To find $\vec a$ from given set of points $\{(x_i,y_i,z_i)\}$ is quite easy, just calculate average position $(\overline x, \overline y, \overline z)$
$$ \vec a = (\overline x, \overline y, \overline z) = \frac 1N \sum_i (x_i, y_i, z_i). $$
To find line direction $\vec n$, one can solve eigen problem $K\,\vec v_k = k\,\vec v$ for the covariance matrix, expressed by
$$ \text{cov}(x,y,z) = K =\left[ \begin{matrix} \overline{x^2} - \overline x^2 & \overline{xy} - \overline x\, \overline y & \overline{xz} - \overline x\,\overline z\\[0.5em] \overline{xy} - \overline x\,\overline y & \overline{y^2} - \overline y^2 & \overline{yz} - \overline y\,\overline z\\[0.5em] \overline{xz} - \overline{x}\,\overline{z} & \overline{yz} - \overline y\,\overline z & \overline{z^2} - \overline z^2 \end{matrix}\right], $$
and then by selecting eigenvector $\vec v_k$, which corresponds to the largest eigenvalue $k$, one finds the $\vec n = \text{max}_k\,\vec v_k$.
An example code (C++) can be found here.
On
I think that I have found an alternative and easy approach. A 3D straight line would have:
xi=a.q+x'
yi=b.q+y'
zi=c.q+z'
here the variable a, b, c are the normal direction vector of 3D line. Each point on the line are (xi, yi, zi).
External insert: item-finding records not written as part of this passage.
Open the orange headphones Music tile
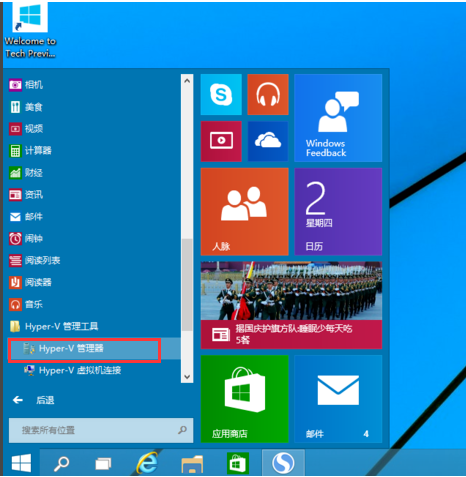[268, 95]
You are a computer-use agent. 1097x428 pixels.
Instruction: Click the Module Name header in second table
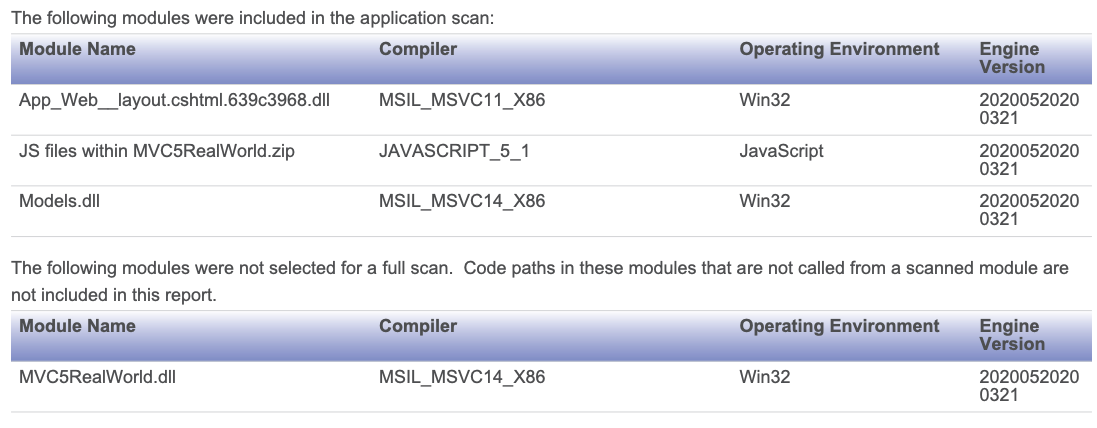click(77, 326)
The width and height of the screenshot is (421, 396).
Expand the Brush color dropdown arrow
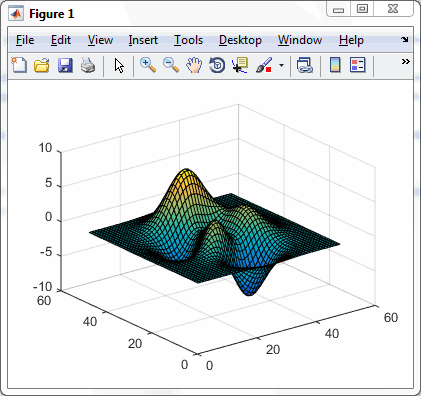point(282,65)
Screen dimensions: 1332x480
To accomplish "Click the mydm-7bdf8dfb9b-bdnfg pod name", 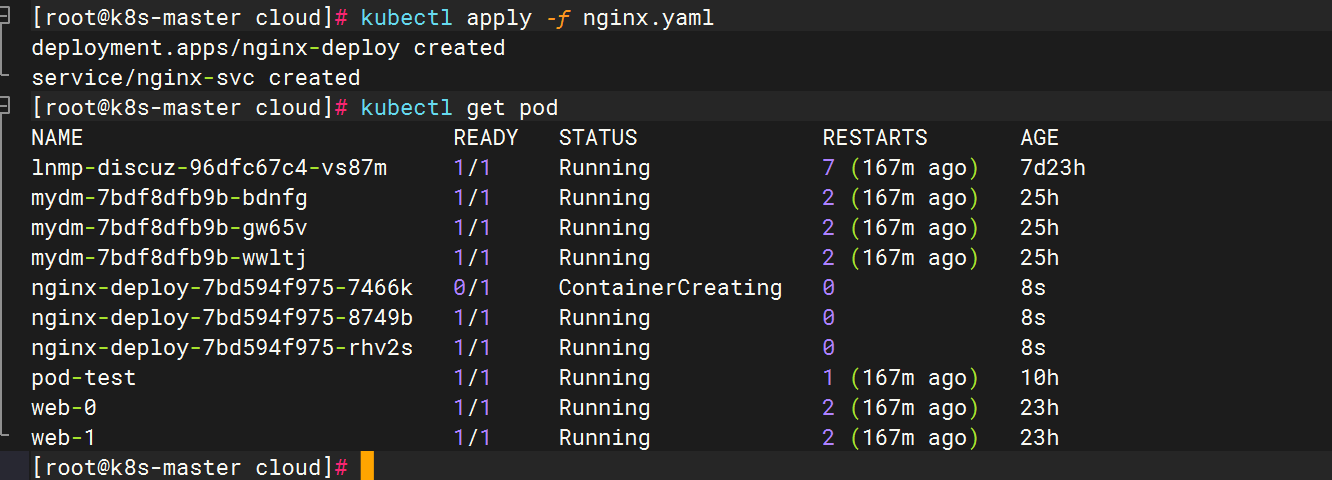I will pyautogui.click(x=169, y=198).
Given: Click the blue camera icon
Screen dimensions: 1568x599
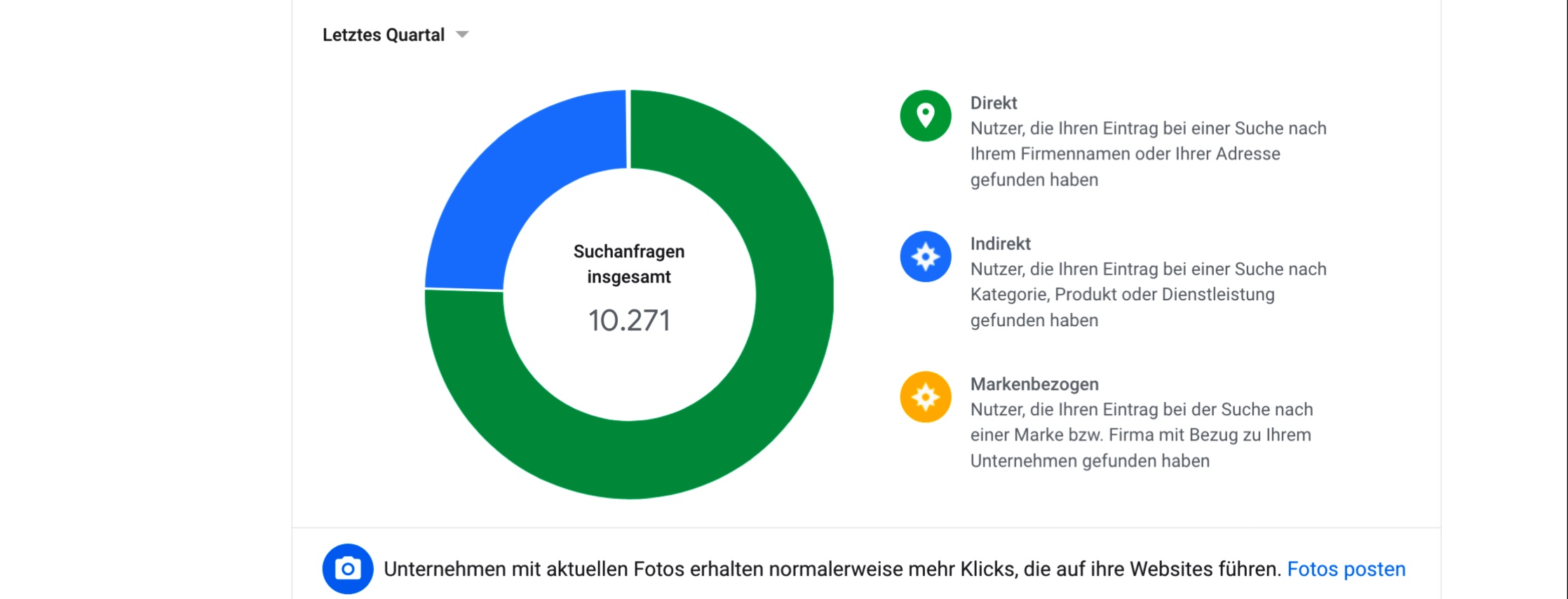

when average of all these points are taken for xi, yi, and zi separately; the xbar, ybar, zbar may be accepted as (x', y', z'). Now substract the averages from xi, yi, zi values to convert the equations into
xi=a.q
yi=b.q
zi=c.q
Now, all poins are alingned around (0, 0, 0) point. Therefore, all xi, yi, zi values are constant replicates of each other.
In other words, yi = C * xi; and zi = D * xi and zi = E * xi etc.
These ratios would provide us the direction vector of the line.
Just take average of all yi/xi.
Then take average of all zi/xi.
These two ratios will be the imperfect normal vector by assuming x direction value is one. i.e., (1, average(yi/xi), average(zi/xi)) is the direction vector.
At this stage, this vector's amplitude can be calculated by A=sqrt(1+ average(yi/xi)^2+average(zi/xi)^2)
The direction vector will be (1, average(yi/xi), average(zi/xi))/A = (a, b, c)
The line will pass from point (x', y', z')
Therefore, the equation of the best fit line is
xi=a.q+x'
yi=b.q+y'
zi=c.q+z'
I hope you find this easy to understand and useful. Ahmet Turer.
Here's how you can do a principal component analysis:
Let $X$ be a $n\times 3$ matrix in which each $1\times3$ row is one of your points and there are $n$ of them.
Let $\displaystyle (\bar x,\bar y,\bar z) = \frac 1 n \sum_{i=1}^n (x_i,y_i,z_i)$ be the average location of your $n$ points. Replace each row $(x_i,y_i,z_i)$ with $(x_i,y_i,z_i) - (\bar x,\bar y,\bar z)$. This is a linear transformation that amounts to replacing $X$ with $PX$, where $P$ is the $n\times n$ matrix in which every diagonal entry is $1-(1/n)$ and ever off-diagonal entry is $-1/n$. Note that $PX\in\mathbb R^{n\times 3}$. Notice that $P^2 = P = P^T$, so that $P^T P = P$.
Now look at the $3\times3$ matrix $(PX)^T PX = (X^T P^T) (P X) = X^T (P^T P) X = X^T P X$.
This matrix $X^T PX$ is $n$ times the matrix of covariances of the three variables $x$, $y$, and $z$. It is a symmetric positive definite matrix (or nonnegative definite, but not strictly positive definite, if the $n$ points all lie in a common plane). Since this matrix symmetric and positive definite, the spectral theorem tells us that it has a basis of eigenvectors that are mutually orthogonal, and the eigenvalues are nonnegative. Let $\vec e$ be the (left) eigenvector with the largest of the three eigenvalues. The the line you seek is $$ \left\{ (\bar x,\bar y,\bar z) + t\vec e\ : \ t\in\mathbb R \right\} $$ where $t$ is a parameter that is different at different points on the line, and $t=0$ at the average point $(\bar x,\bar y,\bar z)$.